- **Task brief**
Make an exact copy of every entry, from the first line to the last.

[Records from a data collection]
● ● ● ●
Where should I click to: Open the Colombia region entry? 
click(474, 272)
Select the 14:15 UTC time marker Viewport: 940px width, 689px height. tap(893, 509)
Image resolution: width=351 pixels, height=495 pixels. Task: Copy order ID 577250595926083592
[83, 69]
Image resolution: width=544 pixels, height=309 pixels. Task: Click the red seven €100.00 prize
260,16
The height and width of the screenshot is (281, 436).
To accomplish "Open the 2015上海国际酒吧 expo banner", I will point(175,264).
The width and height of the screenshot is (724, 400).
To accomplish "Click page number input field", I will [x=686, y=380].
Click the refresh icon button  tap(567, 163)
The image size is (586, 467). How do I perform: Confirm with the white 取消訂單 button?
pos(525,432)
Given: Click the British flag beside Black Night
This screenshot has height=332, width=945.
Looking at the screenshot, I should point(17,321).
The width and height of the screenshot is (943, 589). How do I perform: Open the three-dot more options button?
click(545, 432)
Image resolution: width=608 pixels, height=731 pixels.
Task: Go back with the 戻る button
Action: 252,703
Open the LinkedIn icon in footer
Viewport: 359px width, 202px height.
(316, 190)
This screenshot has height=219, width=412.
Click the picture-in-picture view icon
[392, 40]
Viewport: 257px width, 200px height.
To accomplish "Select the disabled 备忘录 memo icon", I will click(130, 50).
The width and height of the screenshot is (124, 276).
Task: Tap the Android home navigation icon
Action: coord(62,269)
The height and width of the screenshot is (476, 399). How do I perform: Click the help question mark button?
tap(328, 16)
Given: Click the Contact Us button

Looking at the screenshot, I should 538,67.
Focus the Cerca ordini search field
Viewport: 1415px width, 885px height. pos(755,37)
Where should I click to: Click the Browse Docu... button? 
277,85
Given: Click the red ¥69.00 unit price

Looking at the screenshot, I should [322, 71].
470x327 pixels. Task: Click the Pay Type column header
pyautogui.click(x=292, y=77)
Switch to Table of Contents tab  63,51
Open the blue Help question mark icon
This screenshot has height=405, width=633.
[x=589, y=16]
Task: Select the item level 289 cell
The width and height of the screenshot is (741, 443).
● ● ● ●
- **Exercise response**
Where should I click to: Open the Colombia region entry? 
click(474, 272)
Select the 14:15 UTC time marker Viewport: 940px width, 689px height. tap(893, 509)
Image resolution: width=351 pixels, height=495 pixels. Task: Copy order ID 577250595926083592
[83, 69]
Image resolution: width=544 pixels, height=309 pixels. Task: Click the red seven €100.00 prize
260,16
The height and width of the screenshot is (281, 436).
To accomplish "Open the 2015上海国际酒吧 expo banner", I will point(175,264).
The width and height of the screenshot is (724, 400).
To accomplish "Click page number input field", I will [x=686, y=380].
Click the refresh icon button  tap(567, 163)
The image size is (586, 467). How do I perform: Confirm with the white 取消訂單 button?
pos(525,432)
Given: Click the British flag beside Black Night
This screenshot has height=332, width=945.
Looking at the screenshot, I should point(17,321).
The width and height of the screenshot is (943, 589). How do I perform: Open the three-dot more options button?
click(545, 432)
Image resolution: width=608 pixels, height=731 pixels.
Task: Go back with the 戻る button
Action: 252,703
Open the LinkedIn icon in footer
Viewport: 359px width, 202px height.
(316, 190)
This screenshot has height=219, width=412.
Click the picture-in-picture view icon
[392, 40]
Viewport: 257px width, 200px height.
To accomplish "Select the disabled 备忘录 memo icon", I will click(130, 50).
The width and height of the screenshot is (124, 276).
Task: Tap the Android home navigation icon
Action: coord(62,269)
The height and width of the screenshot is (476, 399). How do I perform: Click the help question mark button?
tap(328, 16)
Given: Click the Contact Us button

Looking at the screenshot, I should 538,67.
Focus the Cerca ordini search field
Viewport: 1415px width, 885px height. pos(755,37)
Where should I click to: Click the Browse Docu... button? 
277,85
Given: Click the red ¥69.00 unit price

Looking at the screenshot, I should [322, 71].
470x327 pixels. Task: Click the Pay Type column header
pyautogui.click(x=292, y=77)
Switch to Table of Contents tab  63,51
Open the blue Help question mark icon
This screenshot has height=405, width=633.
[x=589, y=16]
Task: Select the item level 289 cell
The width and height of the screenshot is (741, 443).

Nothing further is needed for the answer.